» **What the task asks**
Quote everything from the line containing "At what (x,y)" down to the end of the items, word for word.

» **Exercise data**
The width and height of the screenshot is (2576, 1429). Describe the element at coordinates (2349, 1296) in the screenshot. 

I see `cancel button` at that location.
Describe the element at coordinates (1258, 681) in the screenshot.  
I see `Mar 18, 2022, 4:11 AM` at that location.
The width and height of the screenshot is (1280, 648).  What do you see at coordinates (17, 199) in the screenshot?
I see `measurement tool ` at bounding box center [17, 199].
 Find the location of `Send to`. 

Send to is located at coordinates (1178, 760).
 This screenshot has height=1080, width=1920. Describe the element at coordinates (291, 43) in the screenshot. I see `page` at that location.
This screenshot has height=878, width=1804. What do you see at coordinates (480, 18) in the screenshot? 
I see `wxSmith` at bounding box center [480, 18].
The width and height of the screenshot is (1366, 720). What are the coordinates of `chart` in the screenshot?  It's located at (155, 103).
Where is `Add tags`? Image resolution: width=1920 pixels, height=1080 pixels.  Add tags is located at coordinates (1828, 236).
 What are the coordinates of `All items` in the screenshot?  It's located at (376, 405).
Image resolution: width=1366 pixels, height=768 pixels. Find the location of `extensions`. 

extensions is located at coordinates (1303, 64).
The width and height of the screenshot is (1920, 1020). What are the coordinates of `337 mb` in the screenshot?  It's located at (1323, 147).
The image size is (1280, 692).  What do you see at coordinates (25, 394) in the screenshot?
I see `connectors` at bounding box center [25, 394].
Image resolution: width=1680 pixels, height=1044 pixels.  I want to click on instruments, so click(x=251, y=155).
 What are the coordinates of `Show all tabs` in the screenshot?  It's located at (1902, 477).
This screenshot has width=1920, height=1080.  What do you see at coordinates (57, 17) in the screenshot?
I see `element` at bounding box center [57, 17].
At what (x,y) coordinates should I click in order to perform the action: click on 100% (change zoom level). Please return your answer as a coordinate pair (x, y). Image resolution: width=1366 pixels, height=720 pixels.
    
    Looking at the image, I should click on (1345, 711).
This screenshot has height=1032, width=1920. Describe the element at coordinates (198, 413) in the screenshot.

» **Response for this exercise**
At what (x,y) coordinates should I click in order to perform the action: click on 100% (change zoom level). Please return your answer as a coordinate pair (x, y). Image resolution: width=1366 pixels, height=720 pixels.
    
    Looking at the image, I should click on (1345, 711).
This screenshot has height=1032, width=1920. Describe the element at coordinates (198, 413) in the screenshot.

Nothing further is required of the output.